Qu'attend Orianne du procès ? "Ceux qui savaient je veux qu’ils soient punis, je veux des excuses (...) Je veux surtout que la peine soit à la hauteur de tout le mal qu’il a pu faire", souligne-t-elle.
Joël Le Scouarnec encourt au maximum vingt ans de réclusion criminelle.
- "Excuses" et "aveux" -
Un peu plus tard, pour la première fois depuis son interpellation en 2017 après une plainte pour le viol d'une voisine de six ans, Joël Le Scouarnec reconnaît les viols par pénétration digitale dans le vagin commis sur Orianne sous couvert d'actes médicaux.
"J'ai été effectivement la personne qu'elle a décrite, l'être ignoble qui faisait tout ce qu'il pouvait pour entrer à plusieurs reprises dans sa chambre pour assouvir ses pulsions", lâche l'accusé.
Il lui demande "pardon" d'une voix qui se brise, renifle et semble produire quelques larmes.
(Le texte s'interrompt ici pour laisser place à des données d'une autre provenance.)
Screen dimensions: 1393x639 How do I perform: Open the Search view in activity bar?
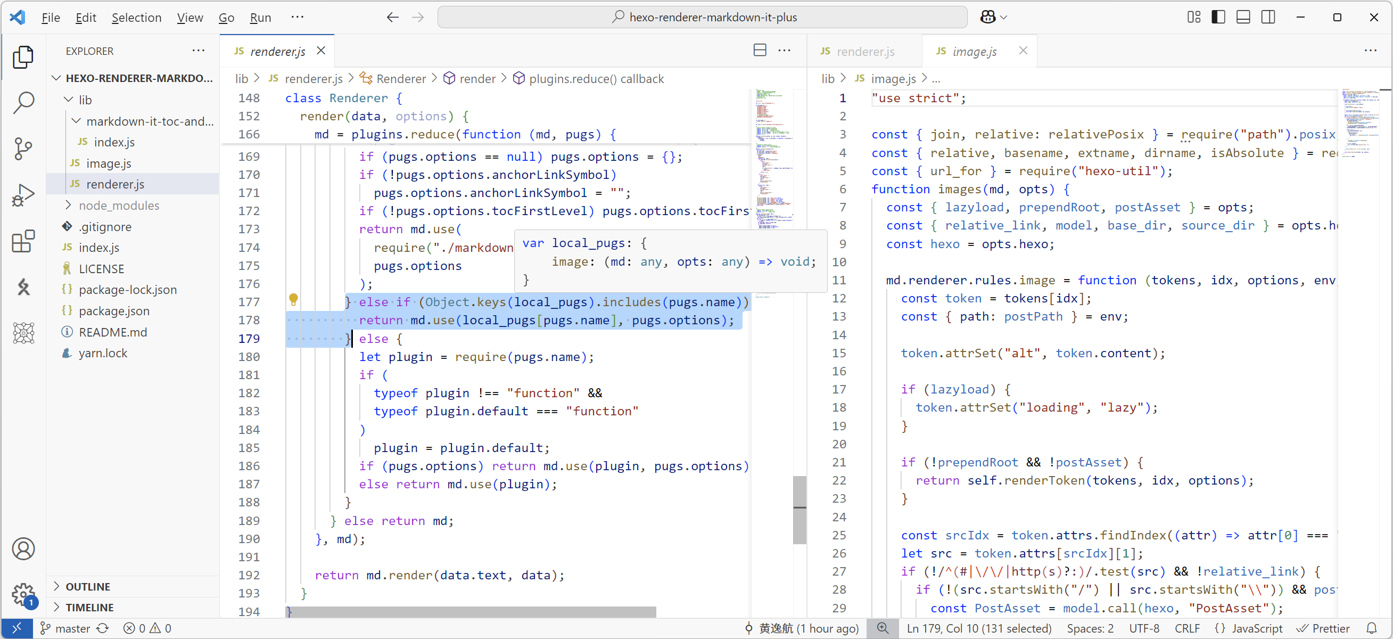[x=23, y=102]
Puis reprend d'un ton égal: "Je n’ai gardé aucun souvenir de tout ça", soulignant n'avoir "aucune raison de mettre en doute tout ce qu’elle vient de dire".
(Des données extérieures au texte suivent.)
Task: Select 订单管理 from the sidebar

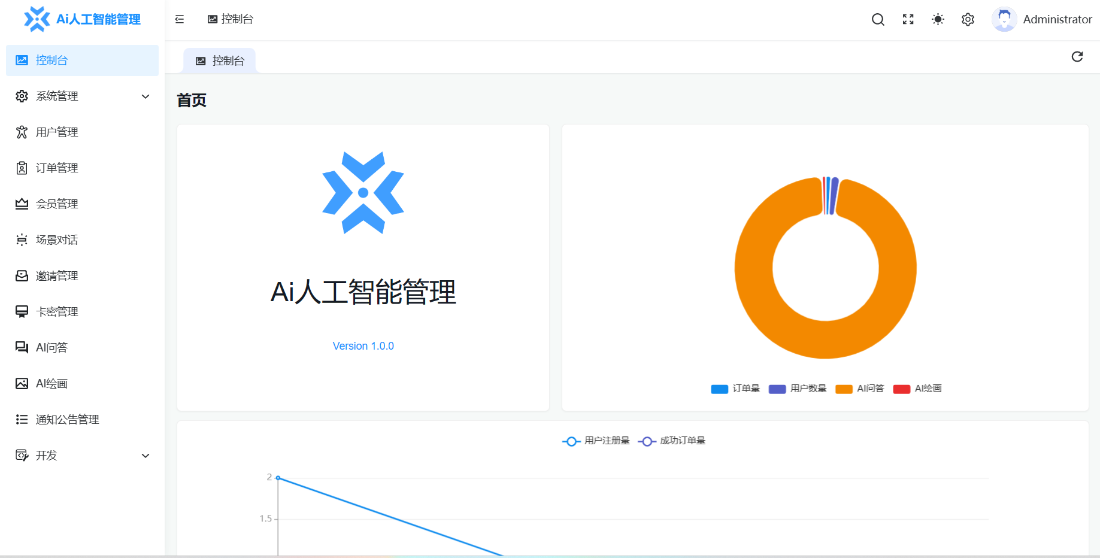Action: click(56, 168)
Des excuses sincères ? "En tout cas, il y a des excuses et des aveux", estime Me Louise Aubret, l'une des avocates d'Orianne.
Une deuxième victime, âgée de 9 ans en 1991 lorsqu'elle subit les violences du chirurgien à Loches, vient à son tour à la barre. Contrairement à Orianne, elle ne se souvient de rien et la cour s'en remet aux violences méticuleusement consignées par l'ex-chirurgien dans ses carnets.
"J'attends la vérité" pour pouvoir avancer, lâche cette victime.
L'accusé ne conteste pas les faits mais n'a là encore pas de souvenirs. "Je ne vais pas inventer ce que j'ai oublié", s'agace-t-il sur une question de la présidente.